**WORK INSTRUCTION**: Which of the lines below include the word "computer"? Pull each one out.

^^^^^^^^^^^^^^^^

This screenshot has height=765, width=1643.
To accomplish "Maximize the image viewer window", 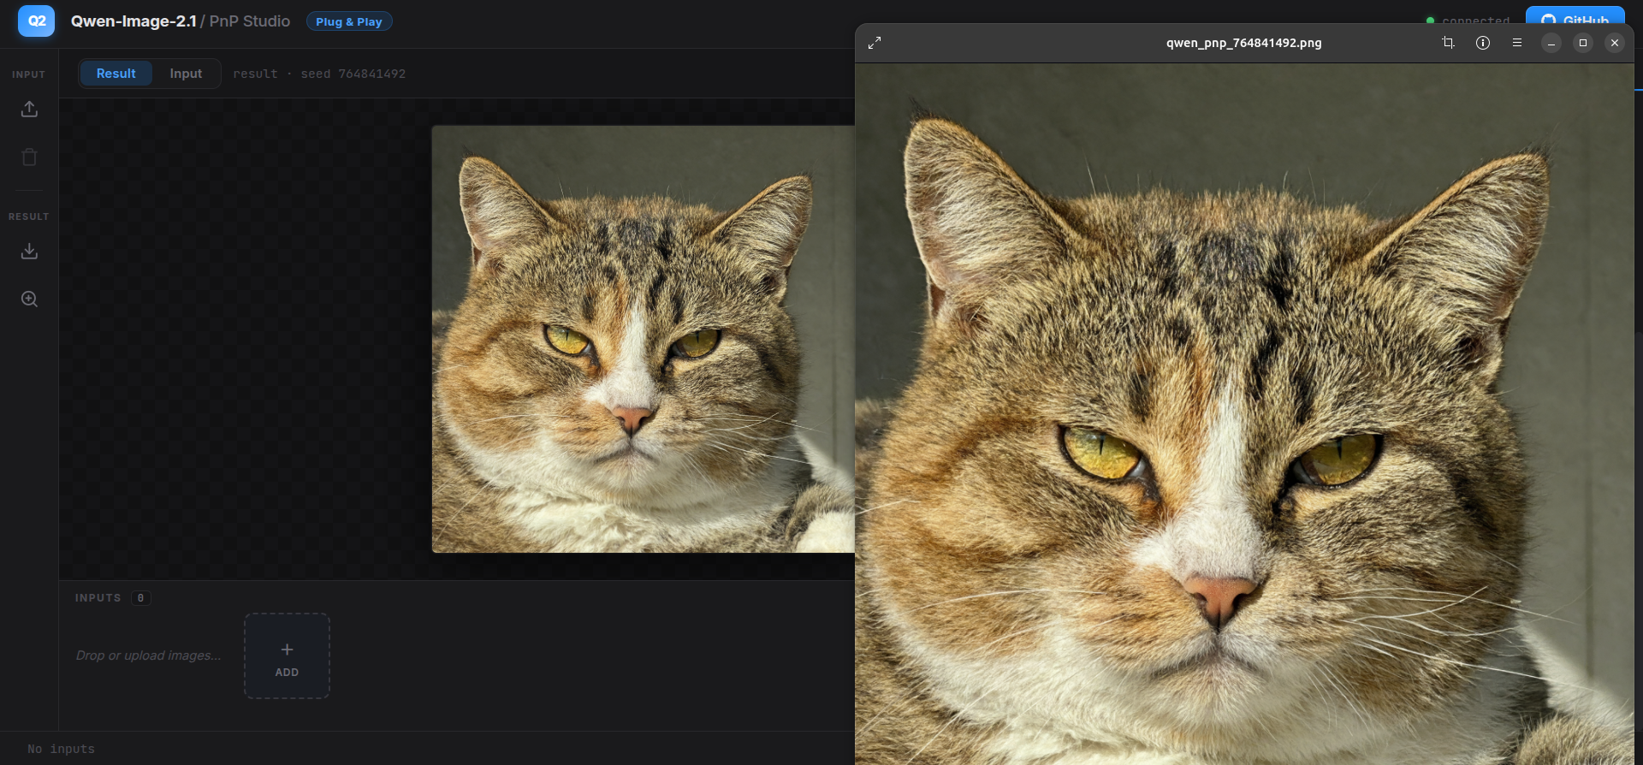I will [1582, 43].
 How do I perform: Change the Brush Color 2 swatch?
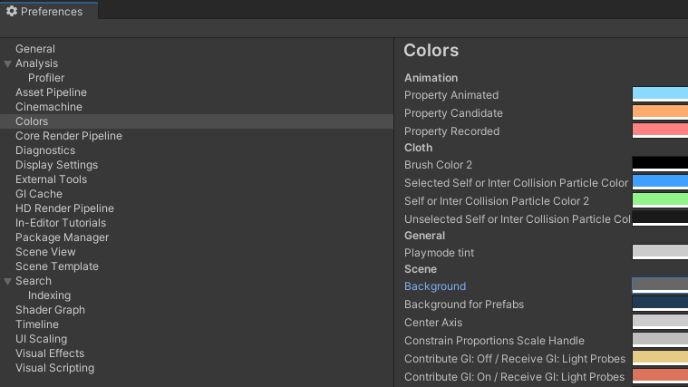tap(659, 164)
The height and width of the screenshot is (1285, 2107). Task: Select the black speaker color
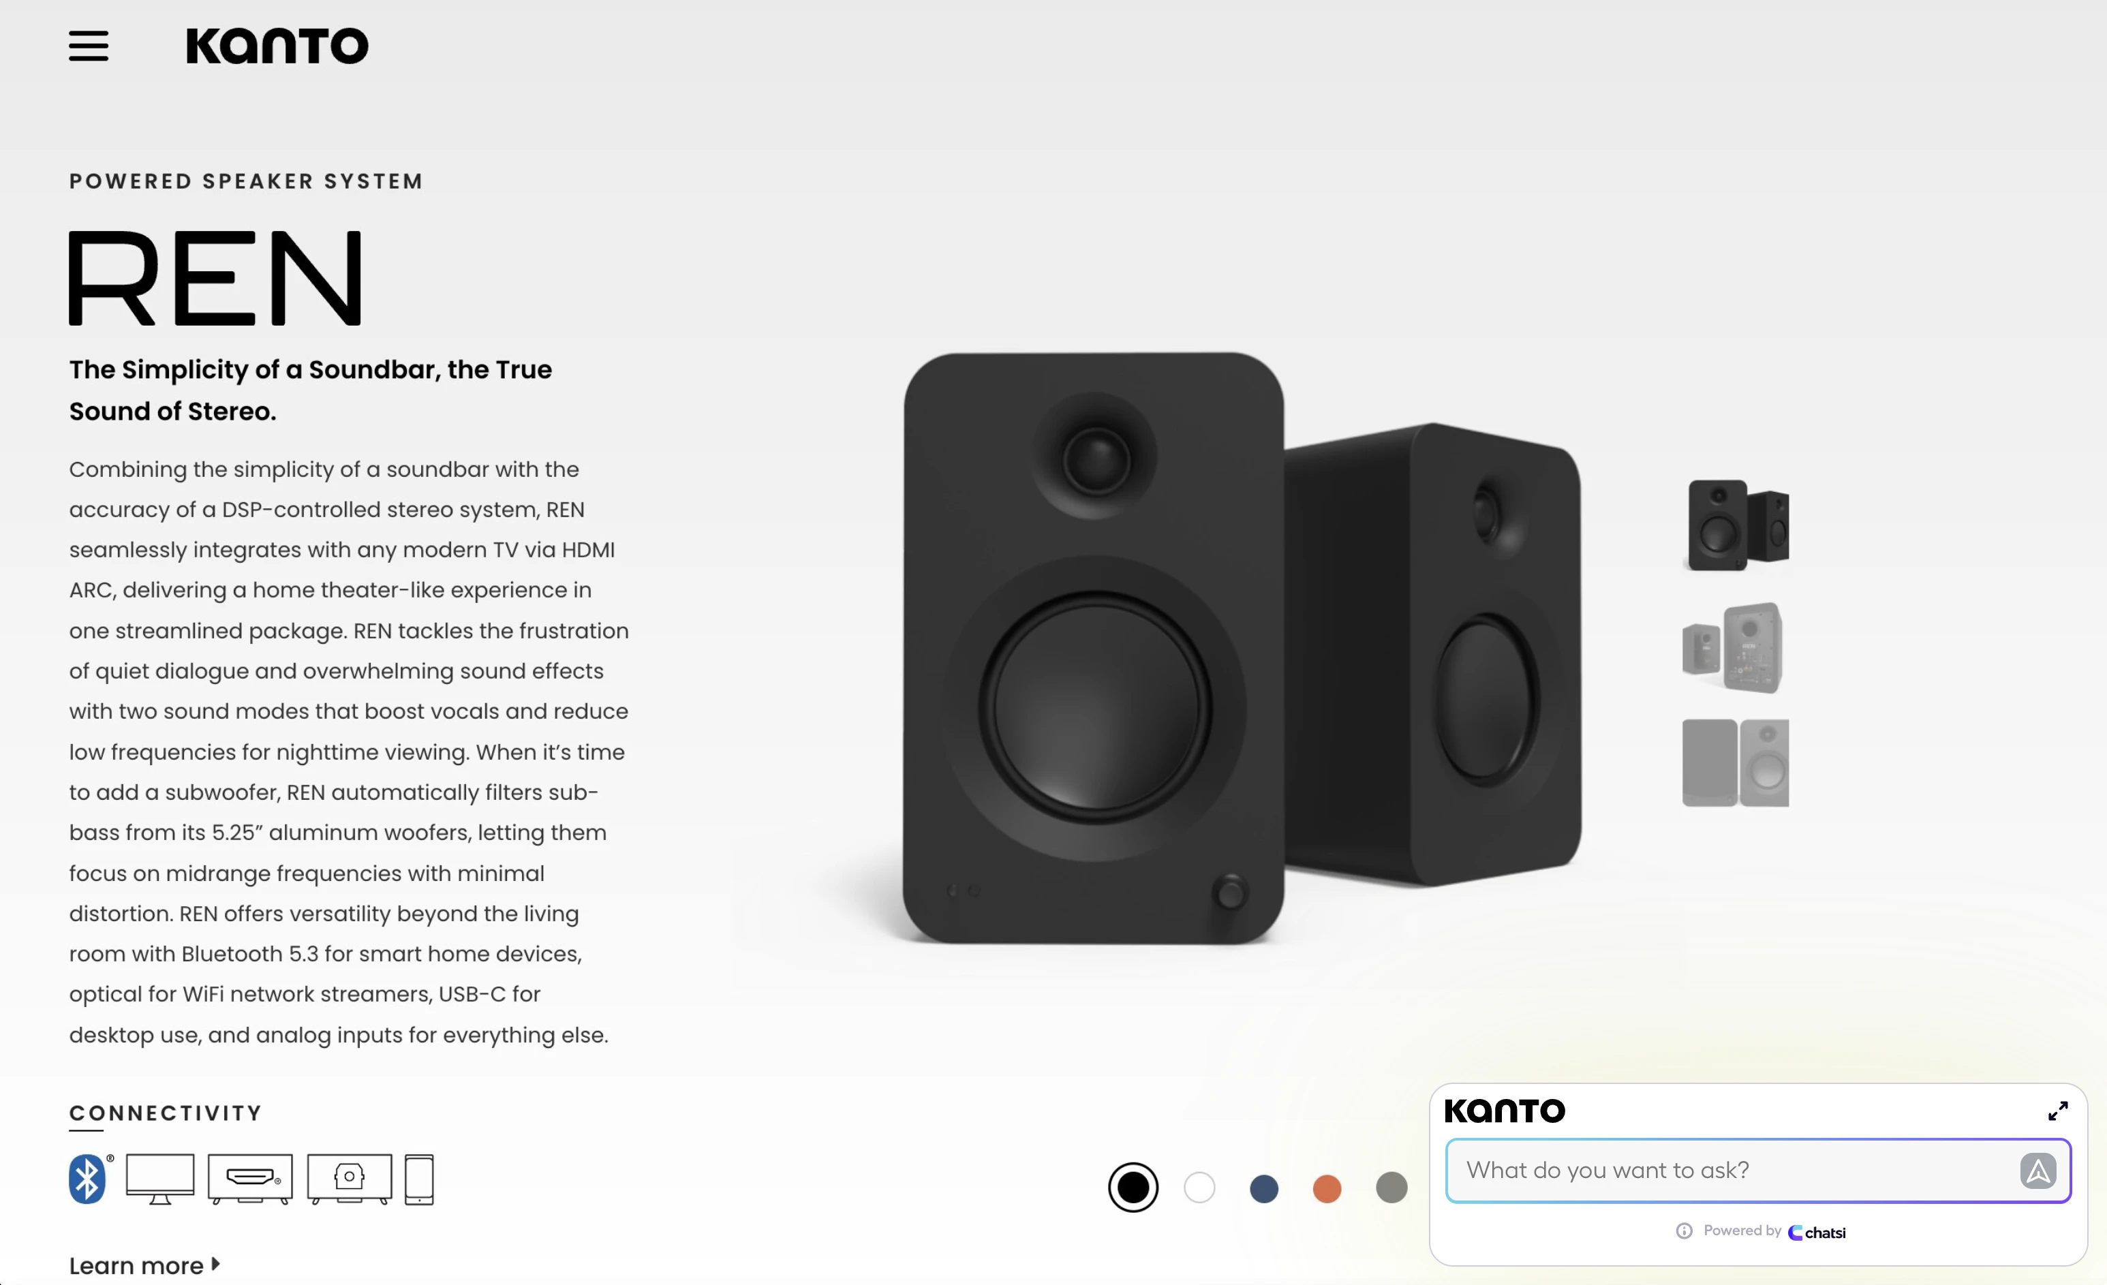[1133, 1188]
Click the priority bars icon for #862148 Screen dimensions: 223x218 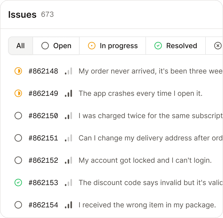click(68, 71)
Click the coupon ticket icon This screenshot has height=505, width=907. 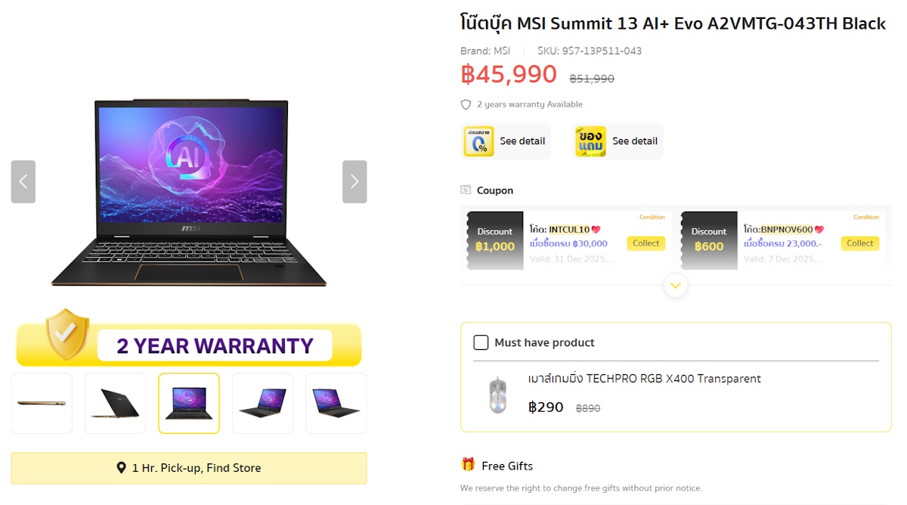tap(466, 191)
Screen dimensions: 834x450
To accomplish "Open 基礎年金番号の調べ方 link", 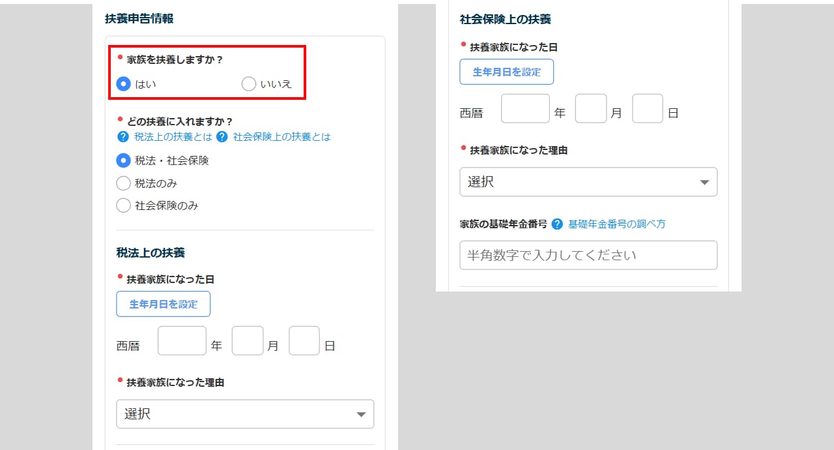I will click(617, 224).
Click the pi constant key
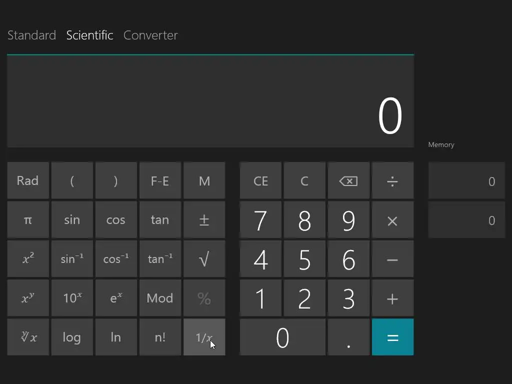 click(28, 220)
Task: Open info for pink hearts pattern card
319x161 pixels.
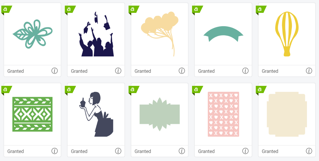Action: click(245, 151)
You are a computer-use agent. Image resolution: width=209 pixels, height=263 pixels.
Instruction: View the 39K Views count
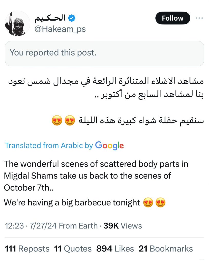click(122, 226)
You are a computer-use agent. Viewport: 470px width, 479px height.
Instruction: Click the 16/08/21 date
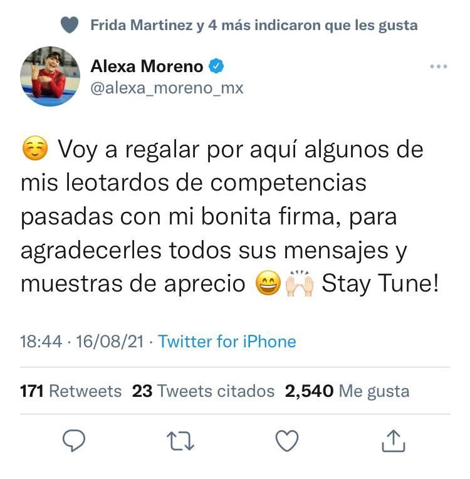(x=110, y=341)
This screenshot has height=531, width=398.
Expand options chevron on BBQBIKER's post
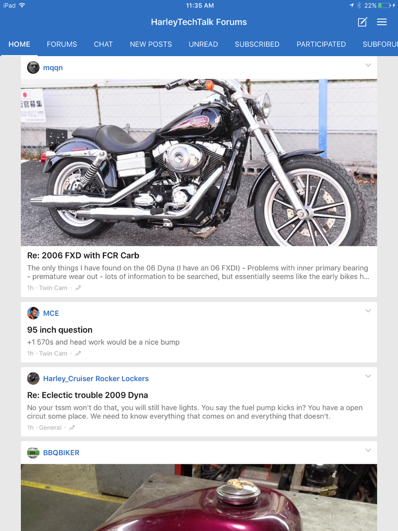click(368, 450)
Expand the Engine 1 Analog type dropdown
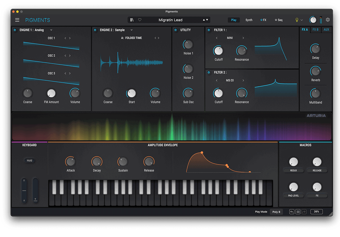The image size is (340, 237). pos(51,30)
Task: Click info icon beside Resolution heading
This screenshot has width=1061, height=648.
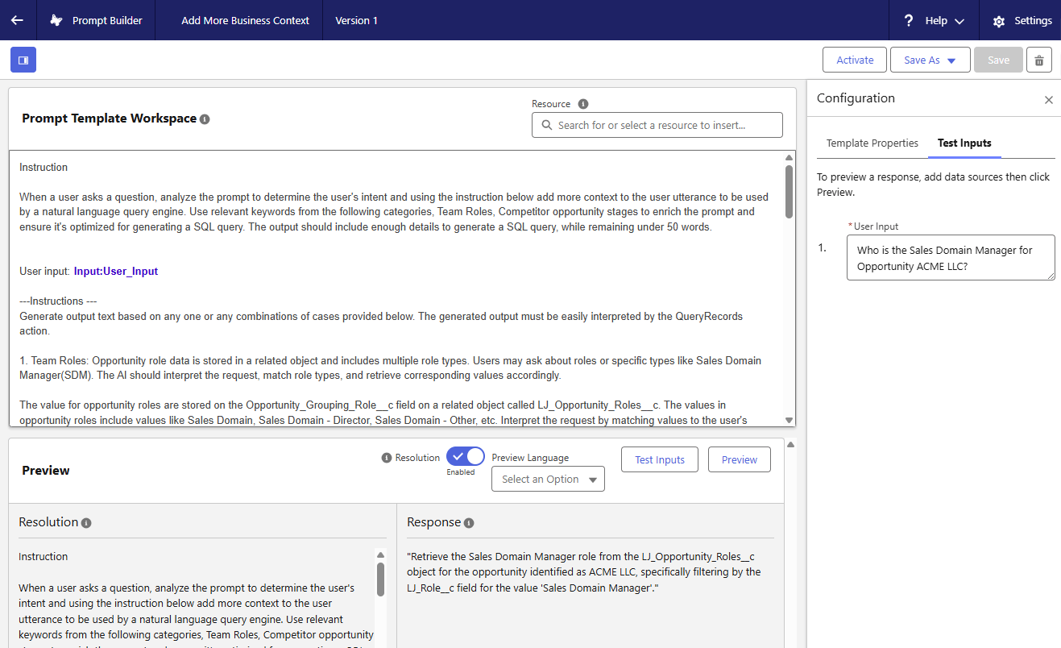Action: point(86,523)

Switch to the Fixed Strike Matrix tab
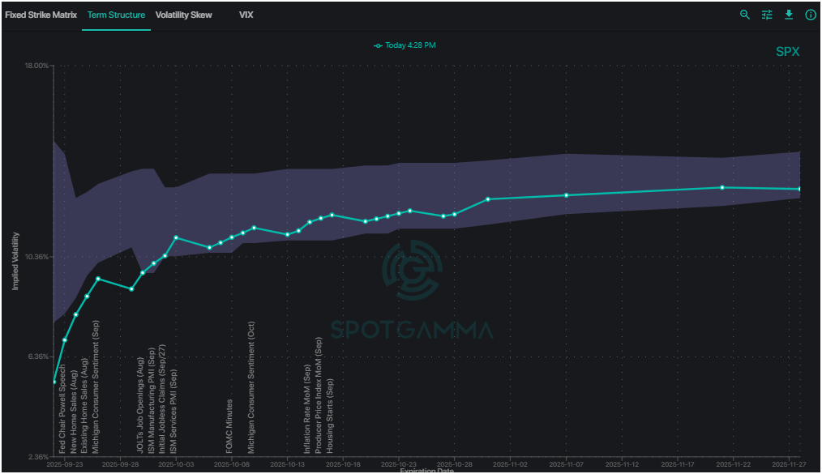tap(40, 15)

^^^^^^^^^^^^^^^^

**YOUR SOLUTION**:
You are a computer-use agent. Image resolution: width=209 pixels, height=263 pixels.
You are a computer-use agent. Viewport: 470px width, 479px height.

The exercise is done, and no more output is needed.